The cost to taxpayers to save, lose jobs
To save a job — $750 To lose a job — $25,000

Here is Tom Croft’s economic proposition in a nutshell: It costs the government considerably more to lose a job than it costs to save a job.
Mr. Croft, 59, is the executive director of the Steel Valley Authority, an organization founded in the 1980s to resuscitate the region’s crumbling manufacturing industry. After several high-profile rescue attempts, including the failed effort to resurrect LTV’s South Side Works, Mr. Croft started focusing on small and midsize companies where jobs were in jeopardy.
Since 1993, when the authority first received state funding for its job loss prevention efforts, it has helped save 15,800 jobs, Mr. Croft said. That includes nearly 1,100 jobs preserved in 2009, when the efforts were financed by $800,000 in state Department of Labor and Industry funds.

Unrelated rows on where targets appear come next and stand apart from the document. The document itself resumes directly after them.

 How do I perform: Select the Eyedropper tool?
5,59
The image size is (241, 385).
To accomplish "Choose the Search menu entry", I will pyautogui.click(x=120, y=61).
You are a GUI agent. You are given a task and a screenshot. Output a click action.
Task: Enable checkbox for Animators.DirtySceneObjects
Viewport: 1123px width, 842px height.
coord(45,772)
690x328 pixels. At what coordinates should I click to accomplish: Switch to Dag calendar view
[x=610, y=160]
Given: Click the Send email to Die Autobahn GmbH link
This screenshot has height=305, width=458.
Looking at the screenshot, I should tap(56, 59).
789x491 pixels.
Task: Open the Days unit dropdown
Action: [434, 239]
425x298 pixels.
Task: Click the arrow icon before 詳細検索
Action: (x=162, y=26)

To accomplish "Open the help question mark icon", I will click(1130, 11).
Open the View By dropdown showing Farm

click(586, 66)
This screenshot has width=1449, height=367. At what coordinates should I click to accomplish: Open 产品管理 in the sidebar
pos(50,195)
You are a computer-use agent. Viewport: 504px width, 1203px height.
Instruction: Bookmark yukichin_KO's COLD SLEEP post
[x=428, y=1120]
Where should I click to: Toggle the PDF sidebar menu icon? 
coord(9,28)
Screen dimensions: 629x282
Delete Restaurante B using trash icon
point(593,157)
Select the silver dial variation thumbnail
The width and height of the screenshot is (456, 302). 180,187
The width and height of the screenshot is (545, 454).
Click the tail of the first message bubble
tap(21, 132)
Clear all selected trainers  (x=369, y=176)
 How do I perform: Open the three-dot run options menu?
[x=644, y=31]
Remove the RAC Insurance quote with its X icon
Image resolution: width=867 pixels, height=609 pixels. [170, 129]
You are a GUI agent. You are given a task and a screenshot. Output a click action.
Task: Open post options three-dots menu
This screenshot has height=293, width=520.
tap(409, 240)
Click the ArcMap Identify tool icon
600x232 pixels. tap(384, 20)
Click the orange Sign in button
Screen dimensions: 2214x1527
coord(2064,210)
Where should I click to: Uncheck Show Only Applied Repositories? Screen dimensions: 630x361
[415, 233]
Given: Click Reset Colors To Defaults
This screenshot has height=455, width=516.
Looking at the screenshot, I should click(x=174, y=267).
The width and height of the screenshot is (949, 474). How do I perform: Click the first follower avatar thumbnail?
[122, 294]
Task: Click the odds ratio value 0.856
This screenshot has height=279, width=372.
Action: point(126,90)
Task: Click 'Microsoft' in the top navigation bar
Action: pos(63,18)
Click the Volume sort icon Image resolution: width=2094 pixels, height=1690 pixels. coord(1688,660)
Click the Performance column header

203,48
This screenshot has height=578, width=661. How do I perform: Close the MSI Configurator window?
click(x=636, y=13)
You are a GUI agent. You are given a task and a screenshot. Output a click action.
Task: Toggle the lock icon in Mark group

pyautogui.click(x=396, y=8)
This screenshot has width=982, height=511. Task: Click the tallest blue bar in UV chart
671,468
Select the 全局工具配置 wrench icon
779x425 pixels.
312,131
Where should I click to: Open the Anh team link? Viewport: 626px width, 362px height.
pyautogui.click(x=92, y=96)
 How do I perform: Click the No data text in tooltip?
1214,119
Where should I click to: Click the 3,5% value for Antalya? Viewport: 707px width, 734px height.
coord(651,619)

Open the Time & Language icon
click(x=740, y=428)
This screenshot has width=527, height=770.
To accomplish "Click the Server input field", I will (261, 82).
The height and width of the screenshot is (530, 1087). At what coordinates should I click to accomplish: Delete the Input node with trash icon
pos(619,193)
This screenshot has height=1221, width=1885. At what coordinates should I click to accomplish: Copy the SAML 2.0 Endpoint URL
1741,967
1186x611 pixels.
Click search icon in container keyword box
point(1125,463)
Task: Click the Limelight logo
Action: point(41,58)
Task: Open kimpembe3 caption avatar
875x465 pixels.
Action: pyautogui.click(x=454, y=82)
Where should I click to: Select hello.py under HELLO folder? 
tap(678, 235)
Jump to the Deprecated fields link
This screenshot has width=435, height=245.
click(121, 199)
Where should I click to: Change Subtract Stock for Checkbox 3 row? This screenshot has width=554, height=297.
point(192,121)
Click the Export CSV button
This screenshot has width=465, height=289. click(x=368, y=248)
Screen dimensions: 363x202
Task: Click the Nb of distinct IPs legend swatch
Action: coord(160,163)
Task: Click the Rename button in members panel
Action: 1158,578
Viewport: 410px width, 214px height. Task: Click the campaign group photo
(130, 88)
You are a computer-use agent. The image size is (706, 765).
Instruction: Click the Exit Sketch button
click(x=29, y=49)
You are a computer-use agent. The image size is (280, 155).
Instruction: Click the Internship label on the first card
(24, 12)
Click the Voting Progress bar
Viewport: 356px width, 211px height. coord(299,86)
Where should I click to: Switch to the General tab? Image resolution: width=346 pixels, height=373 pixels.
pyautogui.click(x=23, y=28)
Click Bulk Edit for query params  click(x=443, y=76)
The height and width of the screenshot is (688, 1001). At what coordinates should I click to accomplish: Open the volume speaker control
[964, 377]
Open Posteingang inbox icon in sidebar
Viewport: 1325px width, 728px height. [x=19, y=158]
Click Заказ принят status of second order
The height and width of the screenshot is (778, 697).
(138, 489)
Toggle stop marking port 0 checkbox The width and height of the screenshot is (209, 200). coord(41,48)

That works out to a cost of $750 per job saved vs. the $25,000 Mr. Croft conservatively estimates a jobless person costs taxpayers in employment taxes, lost taxes and other costs. Tack on the indirect costs like reduced business and consumer spending, and taxpayer savings from preventing layoffs are even bigger, he added.
“The commonwealth is getting a bargain in terms of cost efficiency and cost effectiveness,” said Mr. Croft, with the authority since 1988.
From its initial operations in Western Pennsylvania, the authority is expanding to all 67 Pennsylvania counties. In addition to its Regent Square headquarters, the nine-employee operation has offices in Harrisburg and Wilkes-Barre, and will open one soon in Philadelphia.
Its Strategic Early Warning Network is based on keeping in touch with local economic development agencies, chambers of commerce, bankers, union leaders, elected officials and others who can pick up the scent of potential layoffs before they occur. It also uses Dun & Bradstreet data to ID companies that are defaulting on their debt or exhibiting other signs of being in trouble.
Mr. Croft said the earlier that ailing companies are identified, the more the authority can do to save jobs by helping management reduce costs and increase efficiency, identify new market opportunities or promote labor-management cooperation. In most cases, the services are provided at no cost.
“Our strength is financial restructuring,” he said.
Economic development officials in Ohio, New York and other states have enlisted the authority to help with their job-saving initiatives, too.
And next month, a U.S. Department of Labor jobs conference in Arlington, Va., coordinated by Mr. Croft will assemble federal and state agencies, business leaders and labor union officials. They will try to see how successful public-private partnerships at the state level can be put on a national scale.
An Augusta, Ga., native and stepson of a former head pro at the male-only Augusta National Golf Club, Mr. Croft intended to become an architect. But he changed his mind.
After working with lumber workers in the Pacific Northwest displaced by the recession of the early 1980s, he moved on to the Seattle Worker Center and assisted workers from the region’s troubled shipbuilding industry. Mr. Croft said that’s where he developed the concept of trying to identify jobs that are in jeopardy while there is still time to prevent layoffs. “There should be a program in every state that helps companies that are in trouble. And there’s not,” Mr. Croft said.
Success comes in small numbers. Compare the authority’s statement that it saved an average of 820 jobs annually since 2005 with the 570,000 Pennsylvanians who are now unemployed, according to the state Department of Labor & Industry.
Success can also be fleeting. Often a business is too far gone to do much good, Mr. Croft said. Jobs may be saved for a year or two as new problems besiege it.
But even when the reprieve is temporary, at least it gives workers time to earn a living while making plans, he said. And in small rural companies, saving jobs at one of the region’s biggest employers provides vital life support to the local economy.
“We found them to be very useful, very helpful,” said Cindy Zimmerman, of Woodcraft Industries. The State College furniture maker sought the authority’s help when its Buffalo banker pulled the company’s line of credit. She credits the authority with helping Woodcraft find new financing.
“There would have been 150 jobs lost if that didn’t happen. We would have had to close the doors. We had no other place to go,” Ms. Zimmerman said.
When Miller Welding & Machine was considering diversifying into the solar energy industry, it couldn’t afford to pay an outside consultant. So it brought in Mr. Croft’s group.
“They did help us kind of stabilize in our thinking and move forward,” said David Miller, president of the Brookville, Jefferson County, business.
He said it now employs about 270 people, below its peak employment but about twice as many as it did when the authority signed on. Putting more than 100 back to work is important in a small town where there are few other opportunities, he said.
“There’s only a few organizations providing jobs in these rural communities, and when one of them leaves, it’s very difficult to attract another one of them in,” Mr. Miller said.